• **Data shown**:
|---|

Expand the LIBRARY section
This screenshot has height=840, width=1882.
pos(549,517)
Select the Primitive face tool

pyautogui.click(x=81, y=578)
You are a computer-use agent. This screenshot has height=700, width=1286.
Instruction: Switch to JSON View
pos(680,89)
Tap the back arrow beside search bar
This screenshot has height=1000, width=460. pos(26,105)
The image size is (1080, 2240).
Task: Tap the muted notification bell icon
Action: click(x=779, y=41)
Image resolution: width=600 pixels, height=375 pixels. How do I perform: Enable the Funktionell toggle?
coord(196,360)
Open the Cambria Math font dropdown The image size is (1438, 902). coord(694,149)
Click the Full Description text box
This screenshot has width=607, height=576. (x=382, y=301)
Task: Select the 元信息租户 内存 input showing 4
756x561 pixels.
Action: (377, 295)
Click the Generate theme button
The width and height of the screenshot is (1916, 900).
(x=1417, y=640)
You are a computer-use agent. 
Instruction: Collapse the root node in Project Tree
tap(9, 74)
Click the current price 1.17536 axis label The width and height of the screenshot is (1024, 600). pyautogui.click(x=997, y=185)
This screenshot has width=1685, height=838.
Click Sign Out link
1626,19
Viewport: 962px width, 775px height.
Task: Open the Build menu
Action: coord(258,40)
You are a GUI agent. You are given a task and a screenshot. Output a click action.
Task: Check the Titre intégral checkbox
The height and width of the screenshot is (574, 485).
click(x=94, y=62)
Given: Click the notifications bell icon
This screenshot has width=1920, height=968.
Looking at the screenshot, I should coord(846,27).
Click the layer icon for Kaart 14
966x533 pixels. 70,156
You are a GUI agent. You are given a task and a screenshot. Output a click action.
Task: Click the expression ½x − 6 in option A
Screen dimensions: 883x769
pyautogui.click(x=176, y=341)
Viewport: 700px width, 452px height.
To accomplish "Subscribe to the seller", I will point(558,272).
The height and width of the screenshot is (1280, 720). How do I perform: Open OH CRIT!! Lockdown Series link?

|---|

• **What is needed**:
In this exercise, every line of the listing is to be output exactly.

• **Solution to this problem**:
Expand the LIBRARY section
This screenshot has height=840, width=1882.
pos(549,517)
Select the Primitive face tool

pyautogui.click(x=81, y=578)
You are a computer-use agent. This screenshot has height=700, width=1286.
Instruction: Switch to JSON View
pos(680,89)
Tap the back arrow beside search bar
This screenshot has height=1000, width=460. pos(26,105)
The image size is (1080, 2240).
Task: Tap the muted notification bell icon
Action: click(x=779, y=41)
Image resolution: width=600 pixels, height=375 pixels. How do I perform: Enable the Funktionell toggle?
coord(196,360)
Open the Cambria Math font dropdown The image size is (1438, 902). coord(694,149)
Click the Full Description text box
This screenshot has width=607, height=576. (x=382, y=301)
Task: Select the 元信息租户 内存 input showing 4
756x561 pixels.
Action: (377, 295)
Click the Generate theme button
The width and height of the screenshot is (1916, 900).
(x=1417, y=640)
You are a computer-use agent. 
Instruction: Collapse the root node in Project Tree
tap(9, 74)
Click the current price 1.17536 axis label The width and height of the screenshot is (1024, 600). pyautogui.click(x=997, y=185)
This screenshot has width=1685, height=838.
Click Sign Out link
1626,19
Viewport: 962px width, 775px height.
Task: Open the Build menu
Action: coord(258,40)
You are a GUI agent. You are given a task and a screenshot. Output a click action.
Task: Check the Titre intégral checkbox
The height and width of the screenshot is (574, 485).
click(x=94, y=62)
Given: Click the notifications bell icon
This screenshot has width=1920, height=968.
Looking at the screenshot, I should coord(846,27).
Click the layer icon for Kaart 14
966x533 pixels. 70,156
You are a GUI agent. You are given a task and a screenshot. Output a click action.
Task: Click the expression ½x − 6 in option A
Screen dimensions: 883x769
pyautogui.click(x=176, y=341)
Viewport: 700px width, 452px height.
To accomplish "Subscribe to the seller", I will point(558,272).
The height and width of the screenshot is (1280, 720). How do I perform: Open OH CRIT!! Lockdown Series link?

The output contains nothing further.